Survival of the overwintering house mosquito, Culex pipiens pallens, with special reference to the relation between wing length and survival rate

Abstract

The present investigation was carried out to see relation between longevity of the overwintering house mosquito, Culex pipiens pallens, and their wing length. The long-lived mosquito survived about 60 days after capture when fed with no diet except water and survivorship curve of all the mosquitoes proved to fit well to an equation, R=100-99.63×(0.01517)^<(0.8952)^t>, where R is survival rate (%) on the t'th day after capture.

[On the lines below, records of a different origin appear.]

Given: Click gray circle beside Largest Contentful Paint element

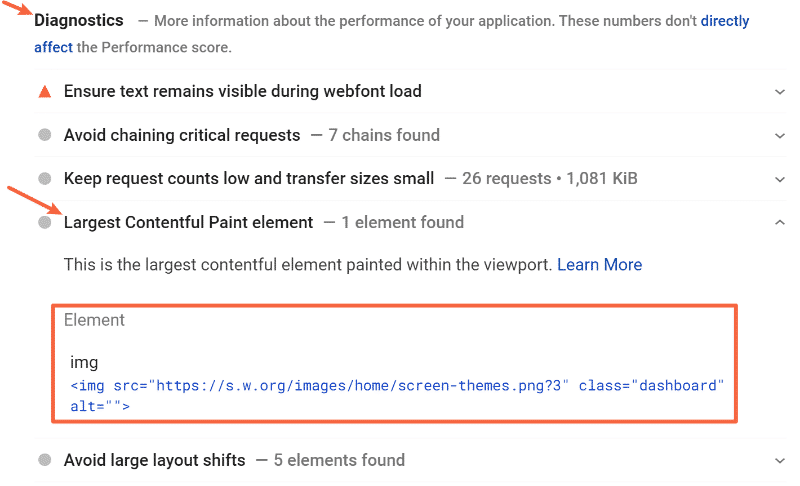Looking at the screenshot, I should [x=44, y=222].
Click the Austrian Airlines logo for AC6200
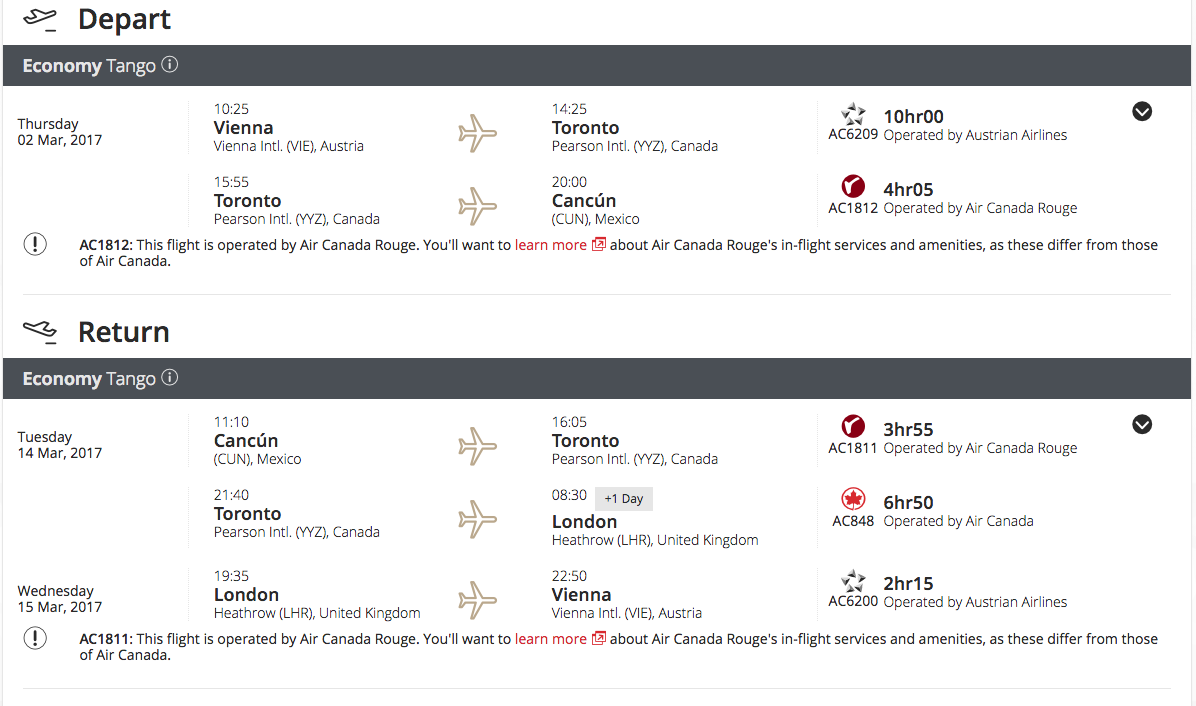 point(853,581)
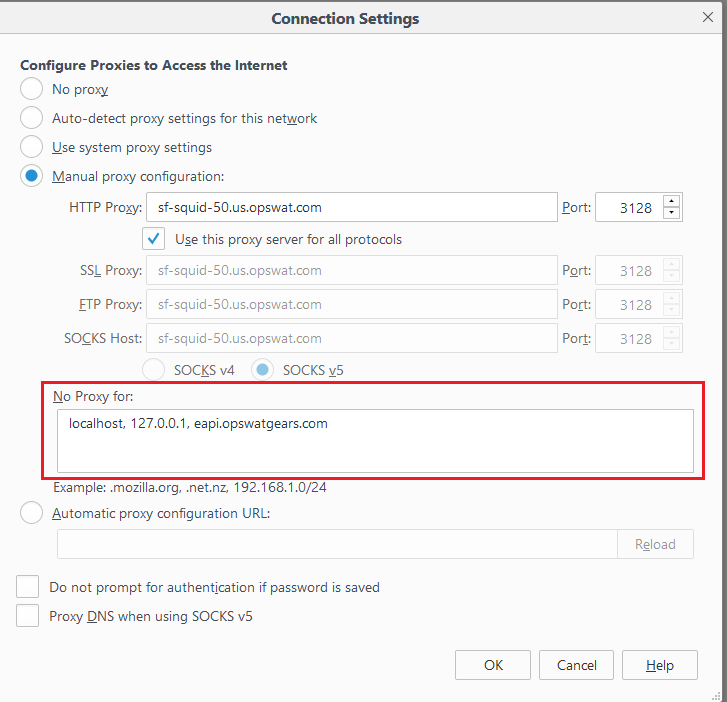The width and height of the screenshot is (727, 702).
Task: Close the Connection Settings dialog
Action: tap(708, 17)
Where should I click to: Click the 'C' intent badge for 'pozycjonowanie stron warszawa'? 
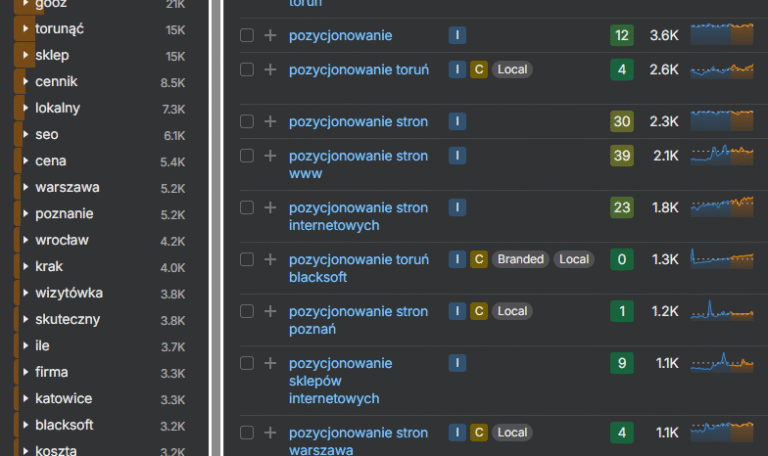click(479, 433)
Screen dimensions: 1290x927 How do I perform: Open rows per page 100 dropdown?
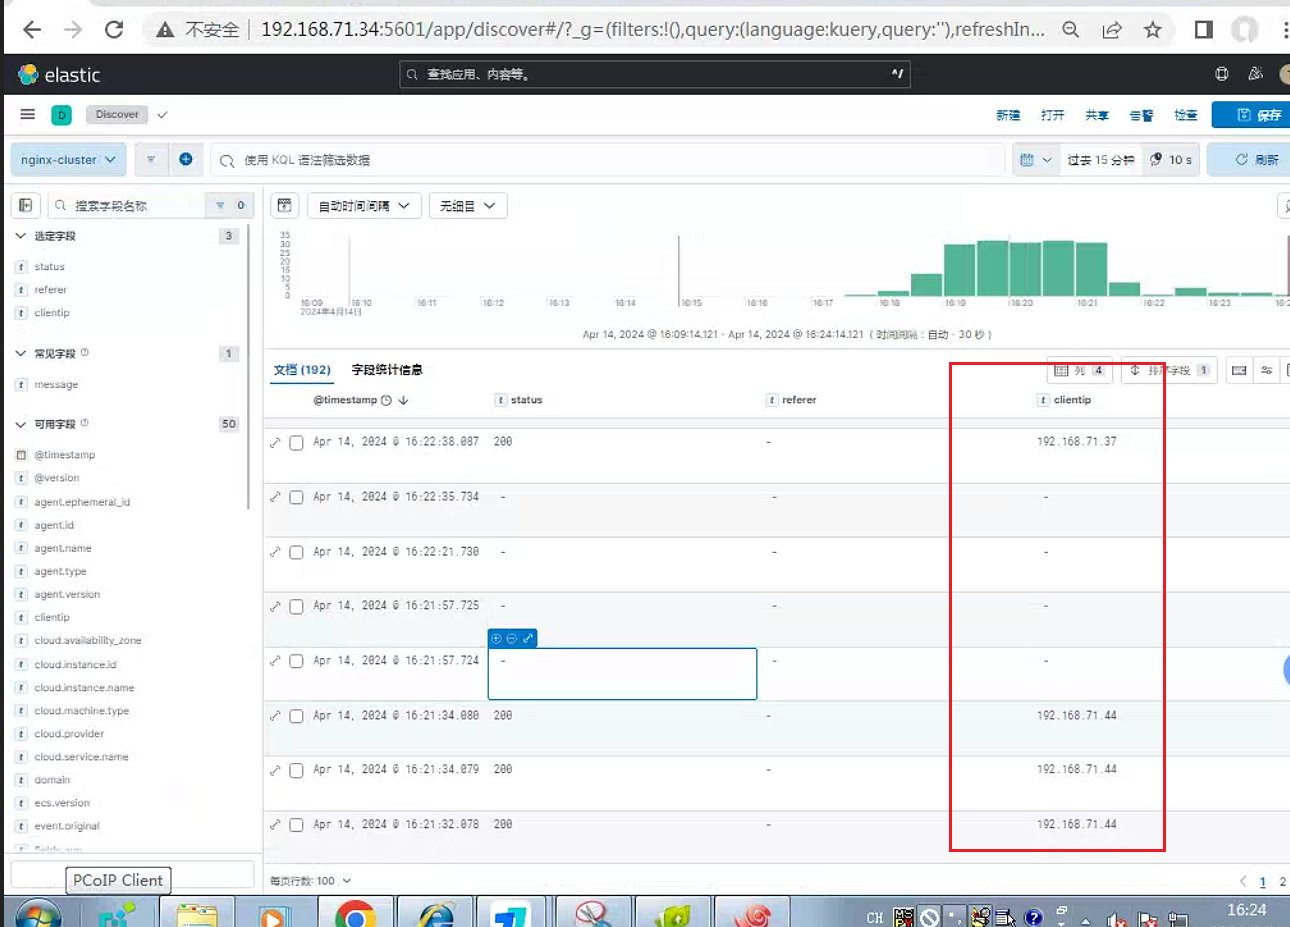[311, 881]
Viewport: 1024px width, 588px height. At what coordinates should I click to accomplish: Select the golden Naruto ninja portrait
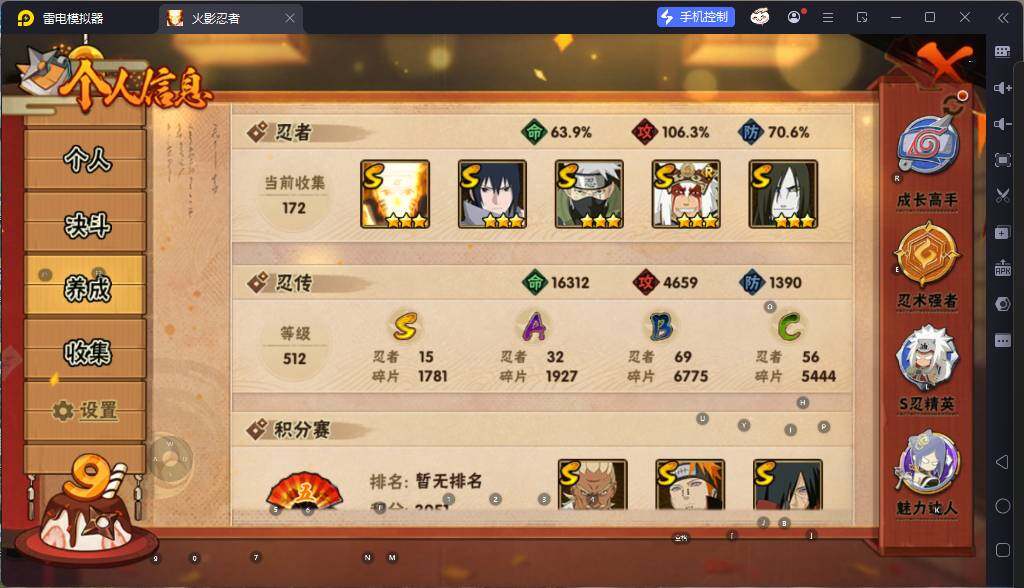pos(395,194)
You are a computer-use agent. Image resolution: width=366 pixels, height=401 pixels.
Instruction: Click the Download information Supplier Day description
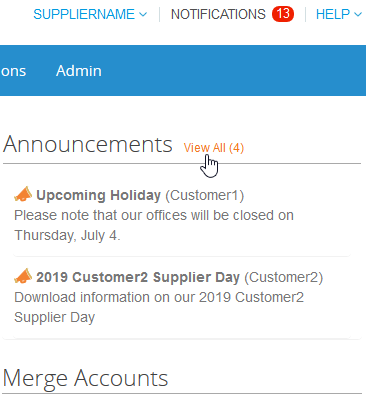tap(159, 307)
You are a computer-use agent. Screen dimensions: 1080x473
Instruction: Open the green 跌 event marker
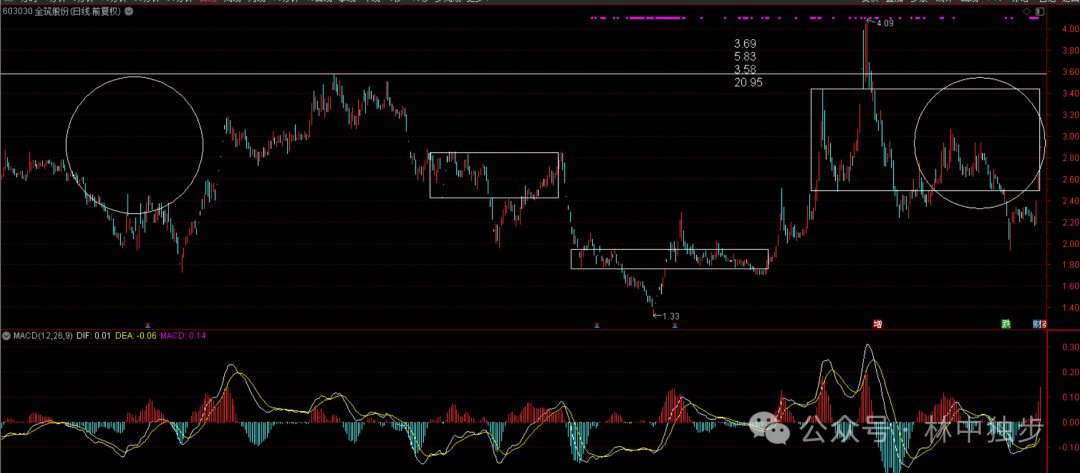point(1006,324)
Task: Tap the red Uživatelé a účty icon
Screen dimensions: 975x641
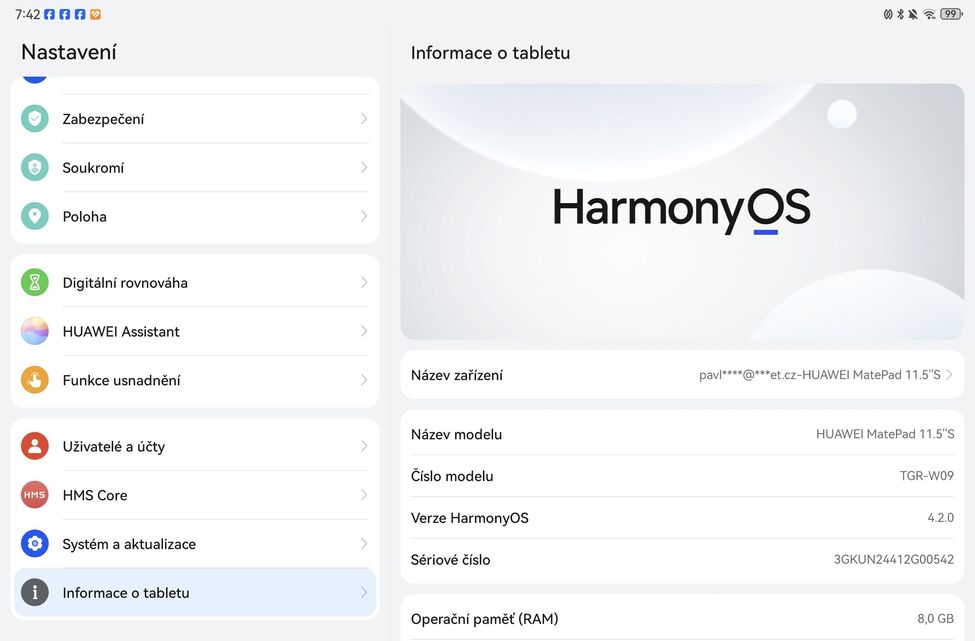Action: (35, 447)
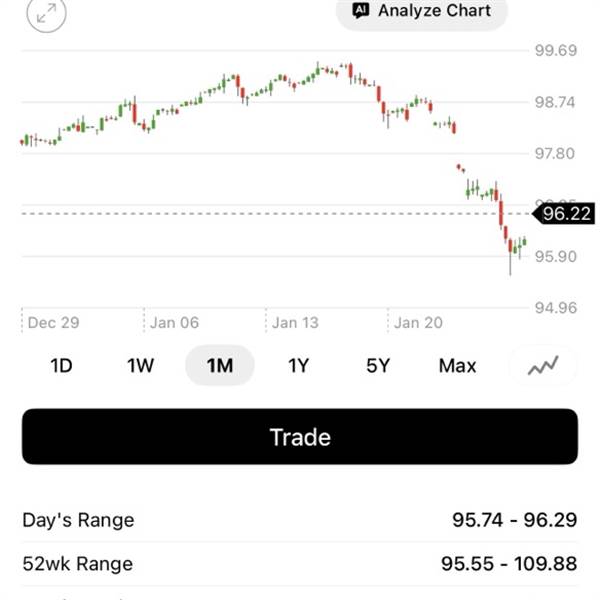600x600 pixels.
Task: Tap the 52wk Range label
Action: click(77, 564)
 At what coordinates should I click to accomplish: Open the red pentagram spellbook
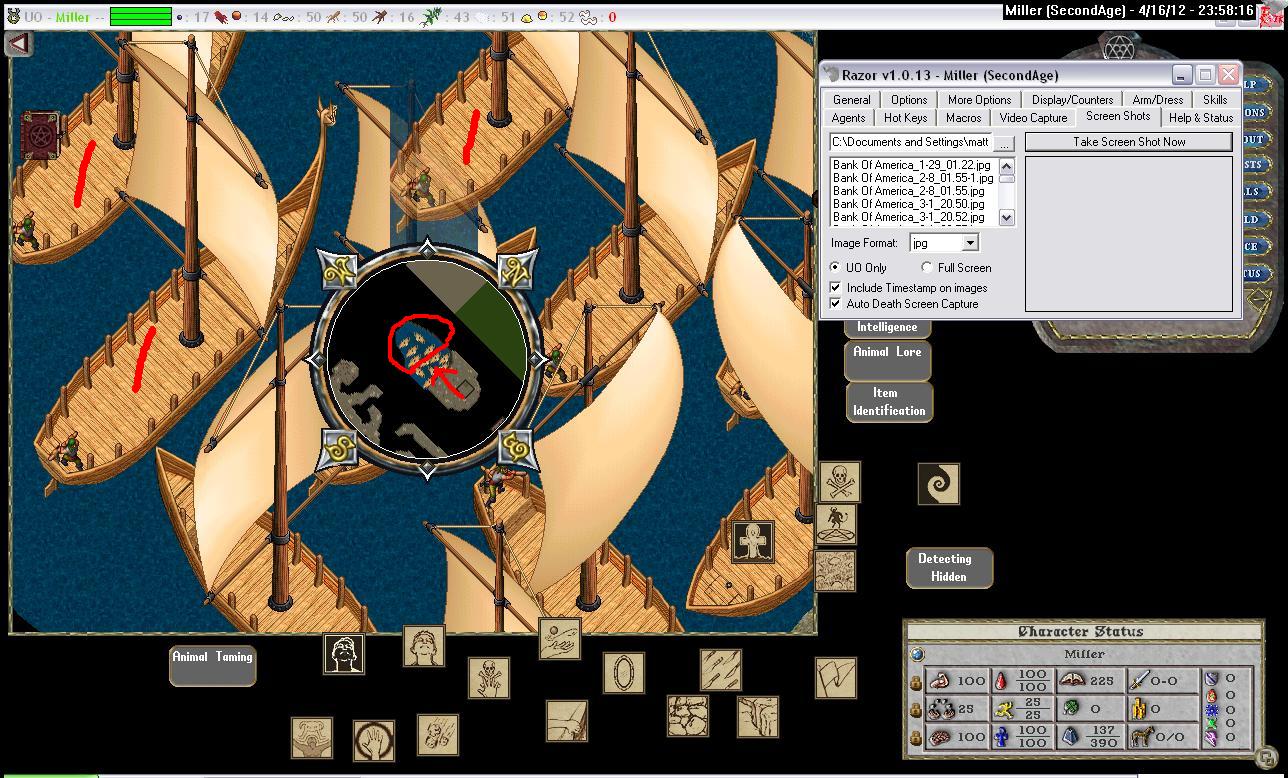[40, 134]
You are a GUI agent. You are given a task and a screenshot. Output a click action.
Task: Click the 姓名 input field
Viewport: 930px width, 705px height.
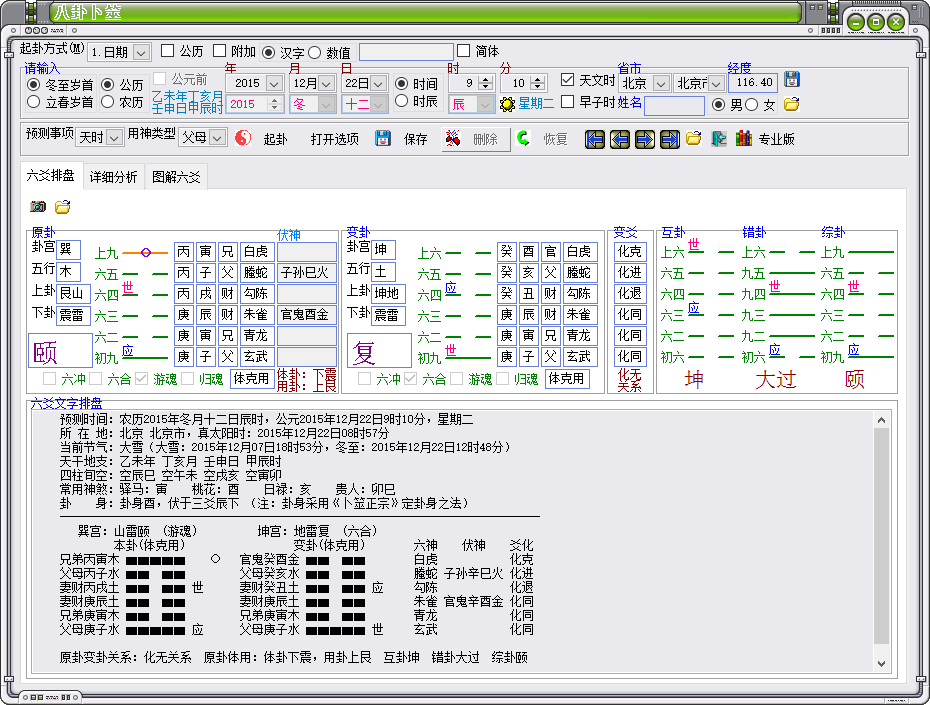pos(673,105)
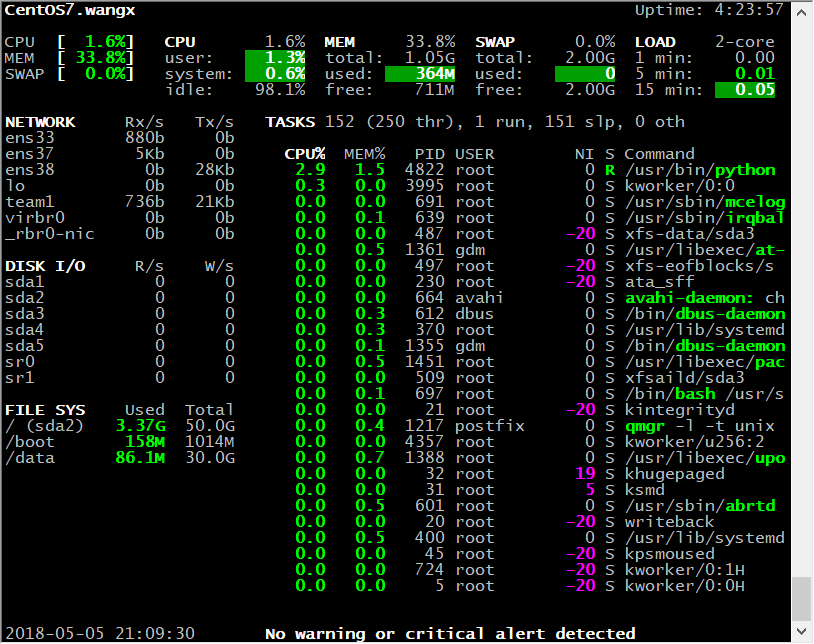Click the DISK I/O section header

tap(45, 266)
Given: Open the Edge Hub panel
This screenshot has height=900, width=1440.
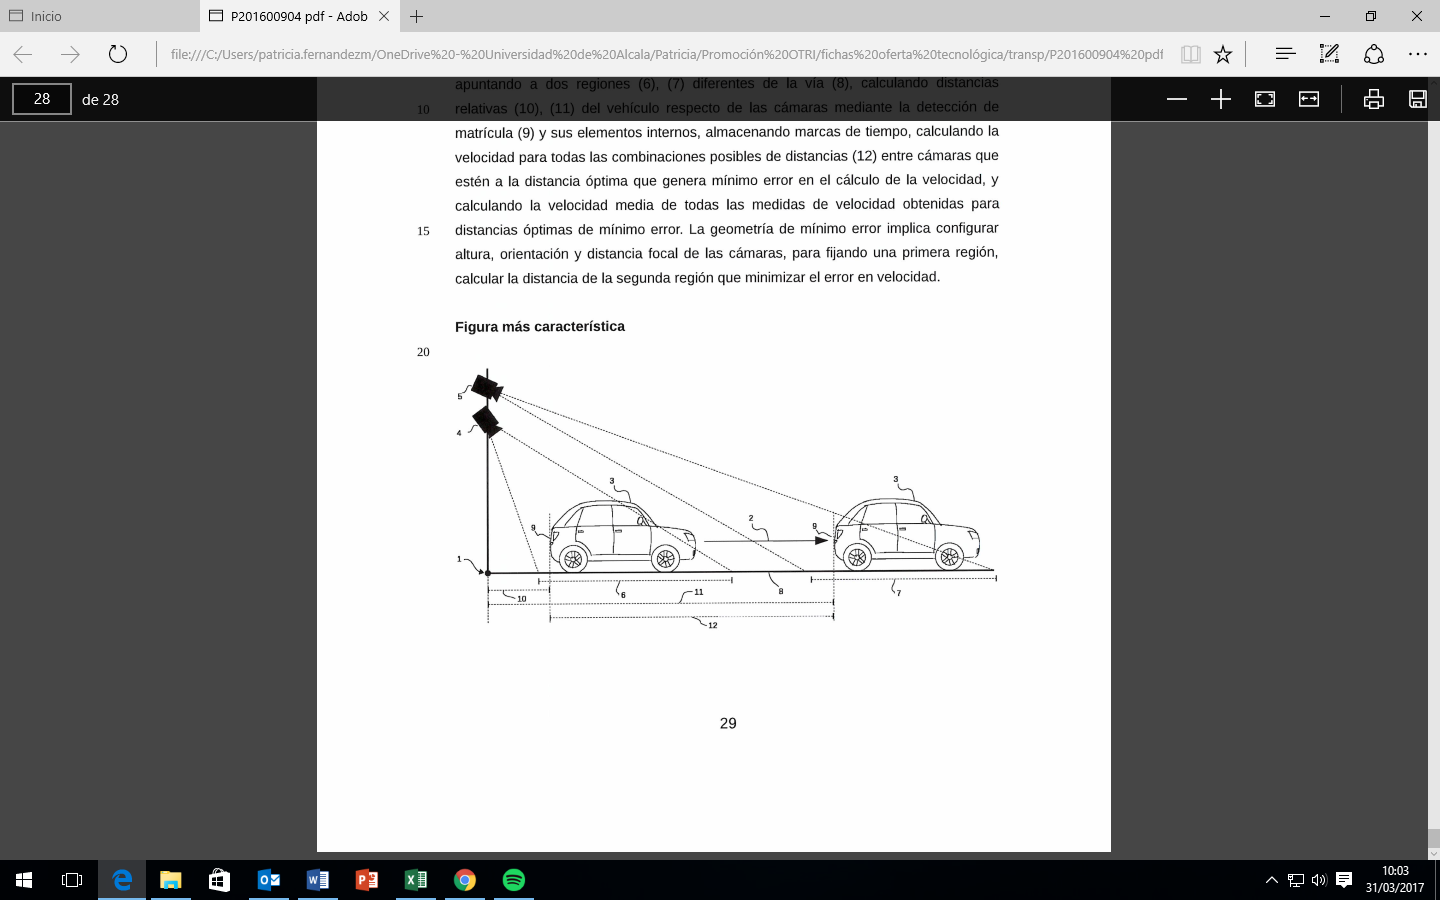Looking at the screenshot, I should point(1285,54).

This overwintering population was found to include two different component groups : one was a long-winged group which accounted for about 92% and the other was a short-winged group making up 8% of the population. The rate of mortality increases with age in such a manner that its logarithm is proportional to age in every wing-length category. On the basis of this mortality-age relationship, Gompertz equation, M=kp^<q^t>, was applied to the survival data of each wing-length category, where M is cumulative mortality (%) on the t'th day after capture and k, p, q parameters constant for each category. From this equation the "half-life period" of each wing-length category can be estimated. It follows from this estimation that the longer wings the mosquitoes have, the longer period they survive on the whole with only a few exceptions. Discussions were given of a possibility that the blood-fed mosquitoes belonging to the short-winged group might be capable of taking in Japanese encephalitis virus in late summer, of carrying the virus through the winter and of transmitting to vertebrate hosts in the next spring.